Le Kulturkampf et la guerre scolaire décuplèrent cette puissance ; en 1880, elles étaient 120. Le rôle des Bauenwereine, « porteurs de l’idée nationale, » est de monter la garde autour de la propriété polonaise pour l’empêcher de tomber aux mains des Prussiens. La Posnanie est divisée en 26 circonscriptions rurales commandées par autant de vice-patrons. Le « patron, » signe vivant de l’union des 300 associations paysannes, est le chef de la propagande. Un secrétaire permanent rédige une feuille hebdomadaire, moniteur officiel de l’institution, fait la correspondance d’affaires, s’occupe des caisses. Chaque association a un président et se réunit une fois par mois pour traiter et décider des questions économiques à l’ordre du jour : ventes, achats, expositions, annonces, etc. Chaque circonscription tient tous les ans une assemblée particulière où l’on présente le tableau des progrès économiques accomplis, où l’on discute des rapports, où les hommes de valeur font leurs preuves et se mettent en vue.

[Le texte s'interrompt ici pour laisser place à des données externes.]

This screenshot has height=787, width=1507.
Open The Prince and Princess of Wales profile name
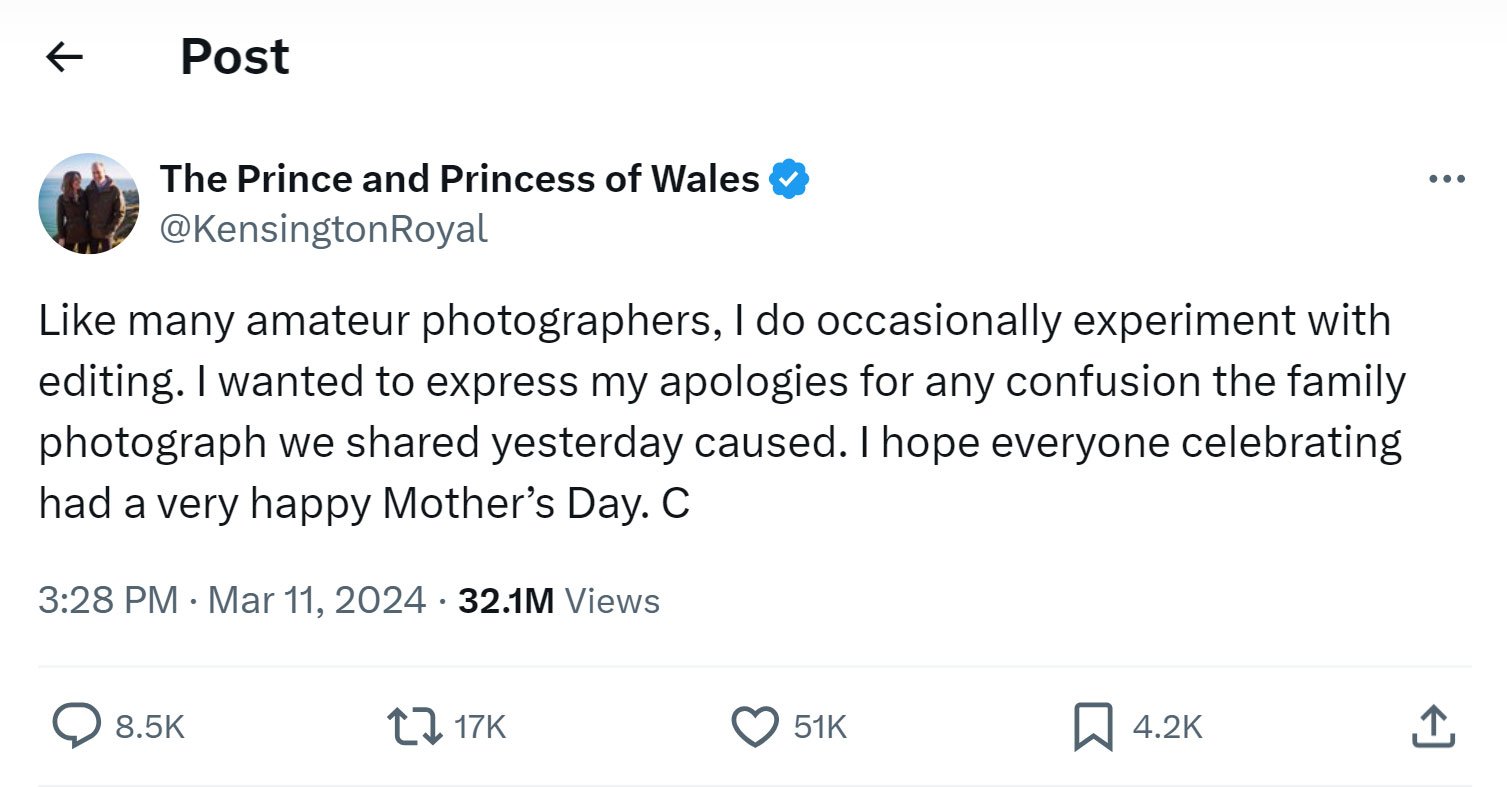pos(460,179)
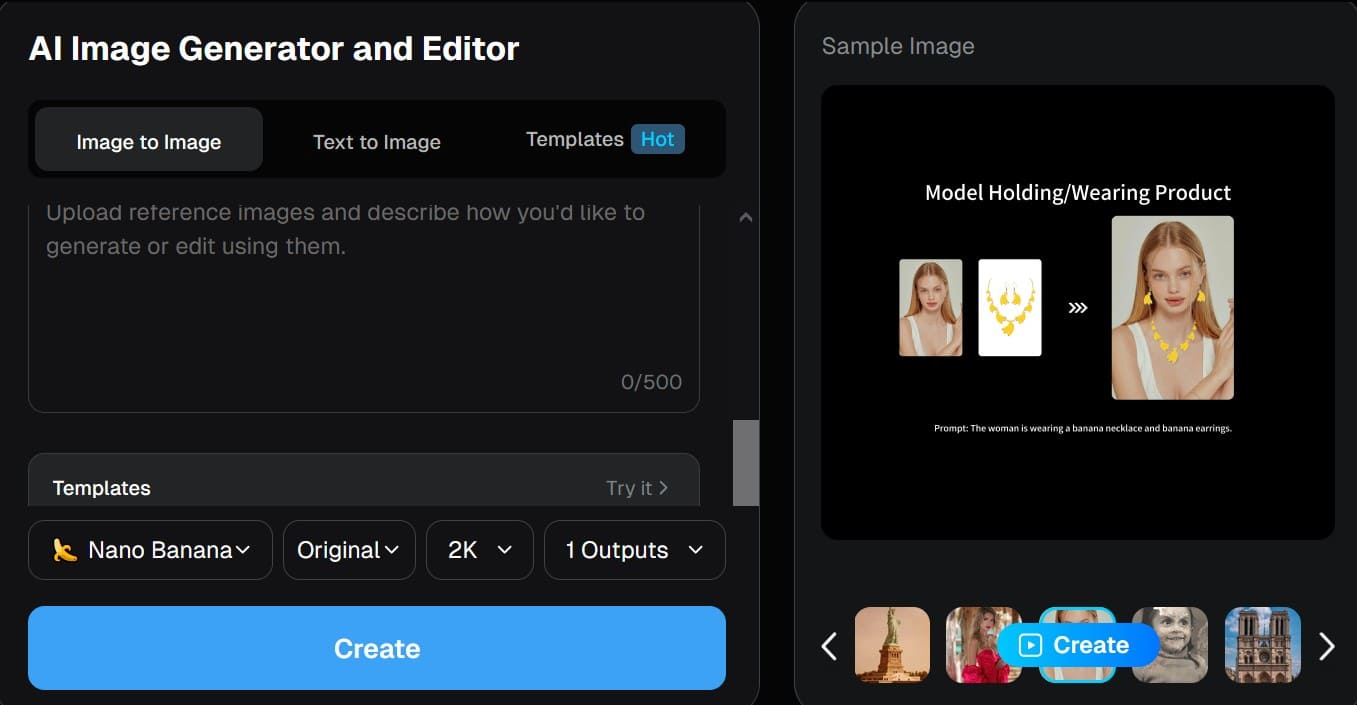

Au printemps, une assemblée générale a lieu ; chaque association y envoie son président et un délégué. On la fait coïncider avec l’assemblée des grands propriétaires et la ville de Posen voit, pendant une « semaine agricole, » défiler dans ses rues un millier d’hommes qui sont l’image réduite d’une force dont Bismarck n’avait évidemment pas prévu le développement.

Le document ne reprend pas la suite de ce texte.